--- BEGIN ---
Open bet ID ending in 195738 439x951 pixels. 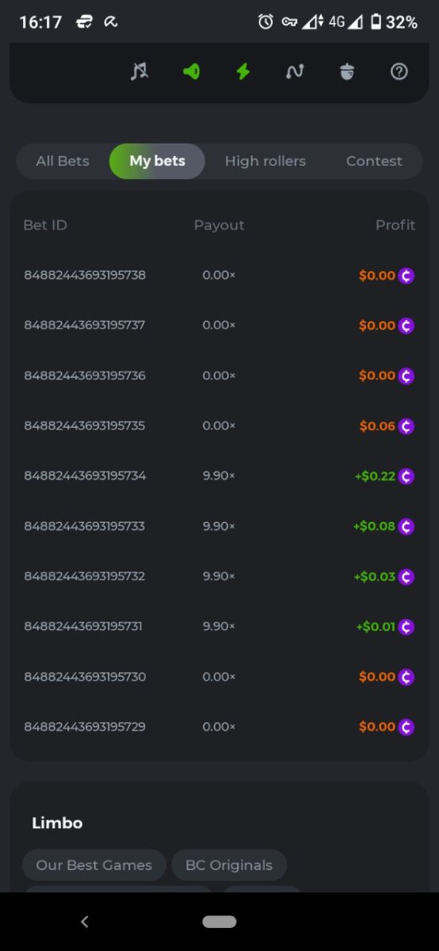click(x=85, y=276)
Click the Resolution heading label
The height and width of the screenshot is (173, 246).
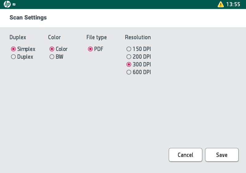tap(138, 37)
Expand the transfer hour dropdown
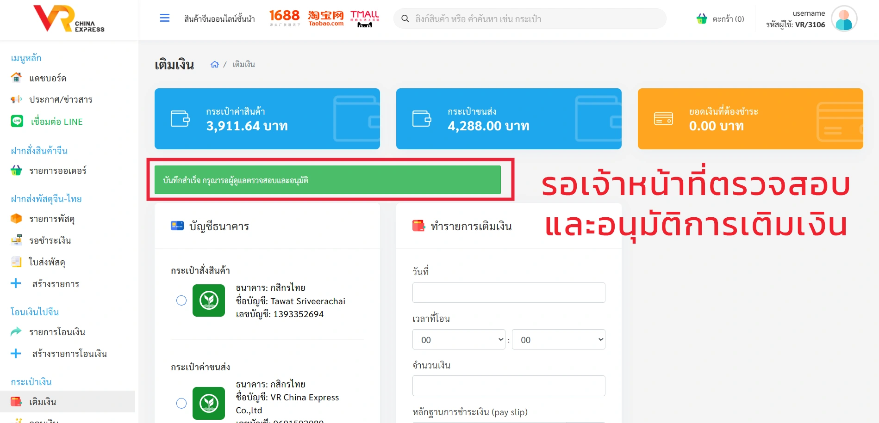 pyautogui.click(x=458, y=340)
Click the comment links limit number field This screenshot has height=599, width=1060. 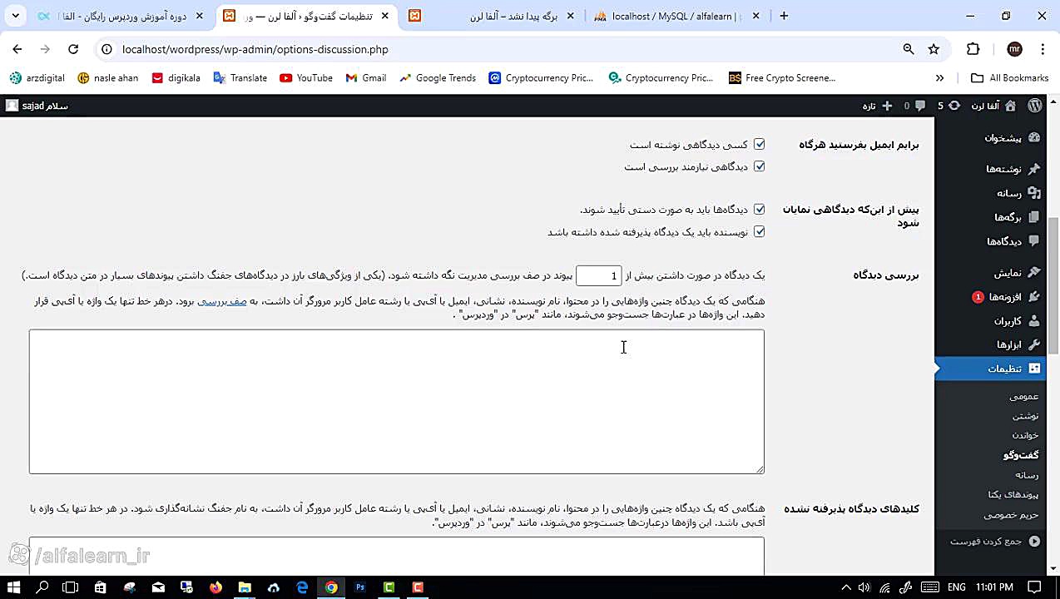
--- END ---
EXERCISE: Rewrite the listing from the line containing "Click the Resolution heading label" through the end, swapping "dropdown" for "menu" and keeping everything else the same. Omit the pictures.

RESULT FOR THIS EXERCISE:
Click the Resolution heading label
The height and width of the screenshot is (173, 246).
tap(138, 37)
Expand the transfer hour menu
 pyautogui.click(x=458, y=340)
Click the comment links limit number field This screenshot has height=599, width=1060. 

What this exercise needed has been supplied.